Ce que les Chinois et les Améri­cains ont fait est totalement différent, puisqu’ils mettent à la portée de tous une énergie nucléaire nettement moins critiquable que l’atome à l’uranium 235. Il y a donc fort à parier que, passé les premières années de rodage, la demande de thorium augmente considérablement. Alors et certes, on en trouve partout et la France, par exemple, serait autosuffisante avec un minerai qui affleure la surface et qu’on trouve d’ailleurs souvent sur

 des plages en bord de mer ! Peut-être le thorium ne sera-t-il donc pas le minerai d’exportation favori du futur ? Mais il pourrait permettre à tous les pays pauvres de rattraper leur retard énergétique autrement qu’en couvrant leurs terres d’éoliennes et de fermes solaires forcé­ment doublées de centrales thermiques.

Des besoins considérables

C’est que les solutions dites « renou­velables » actuelles ont un inconvénient majeur : ne pas produire en continu, mais seulement quand il y a du vent ou du soleil. Et encore, on n’évoquera pas ici le bilan carbone de ces énergies, pas forcément bon en ce qui concerne l’éolien et très mauvais pour le solaire, à cause de l’exploitation de la silice.

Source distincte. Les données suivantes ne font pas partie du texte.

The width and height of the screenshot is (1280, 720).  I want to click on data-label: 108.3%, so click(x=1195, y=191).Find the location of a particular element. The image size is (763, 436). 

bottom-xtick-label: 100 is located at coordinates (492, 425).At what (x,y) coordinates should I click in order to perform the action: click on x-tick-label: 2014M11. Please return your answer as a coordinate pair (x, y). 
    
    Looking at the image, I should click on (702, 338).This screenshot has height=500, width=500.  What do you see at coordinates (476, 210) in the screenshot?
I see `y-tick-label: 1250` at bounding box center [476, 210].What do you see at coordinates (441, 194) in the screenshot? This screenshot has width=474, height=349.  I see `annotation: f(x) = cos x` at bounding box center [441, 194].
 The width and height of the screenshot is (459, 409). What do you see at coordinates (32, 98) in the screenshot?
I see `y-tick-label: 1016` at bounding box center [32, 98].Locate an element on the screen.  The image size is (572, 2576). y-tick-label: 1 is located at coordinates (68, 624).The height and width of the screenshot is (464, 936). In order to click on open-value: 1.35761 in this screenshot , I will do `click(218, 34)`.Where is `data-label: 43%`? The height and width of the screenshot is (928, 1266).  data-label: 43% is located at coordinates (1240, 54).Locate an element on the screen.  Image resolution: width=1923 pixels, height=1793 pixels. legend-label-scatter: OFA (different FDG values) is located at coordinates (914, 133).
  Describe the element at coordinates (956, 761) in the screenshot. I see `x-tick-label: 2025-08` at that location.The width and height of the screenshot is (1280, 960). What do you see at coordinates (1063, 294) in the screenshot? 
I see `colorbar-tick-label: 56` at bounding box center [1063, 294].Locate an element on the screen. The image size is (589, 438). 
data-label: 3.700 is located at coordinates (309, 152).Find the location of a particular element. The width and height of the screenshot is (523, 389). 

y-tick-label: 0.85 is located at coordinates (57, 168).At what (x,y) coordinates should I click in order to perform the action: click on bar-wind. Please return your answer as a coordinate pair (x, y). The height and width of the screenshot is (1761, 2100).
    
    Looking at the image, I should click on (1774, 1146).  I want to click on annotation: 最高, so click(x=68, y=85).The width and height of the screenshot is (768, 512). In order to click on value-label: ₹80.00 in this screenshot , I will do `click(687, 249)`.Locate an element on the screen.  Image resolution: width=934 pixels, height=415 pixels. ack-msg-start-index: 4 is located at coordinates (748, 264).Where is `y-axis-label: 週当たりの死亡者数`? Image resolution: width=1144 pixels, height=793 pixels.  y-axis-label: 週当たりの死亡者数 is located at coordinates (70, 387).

Les « bons » sables deviennent rares et objets de convoitise : ces techniques évoluent aussi et améliorent leurs performances. Leur premier défaut est l’impossibilité de stocker à bon marché l’énergie produite pour la restituer au moment où on en a besoin. Les grandes fermes solaires sont donc de beaux sujets médiatiques, mais pas une solution globale.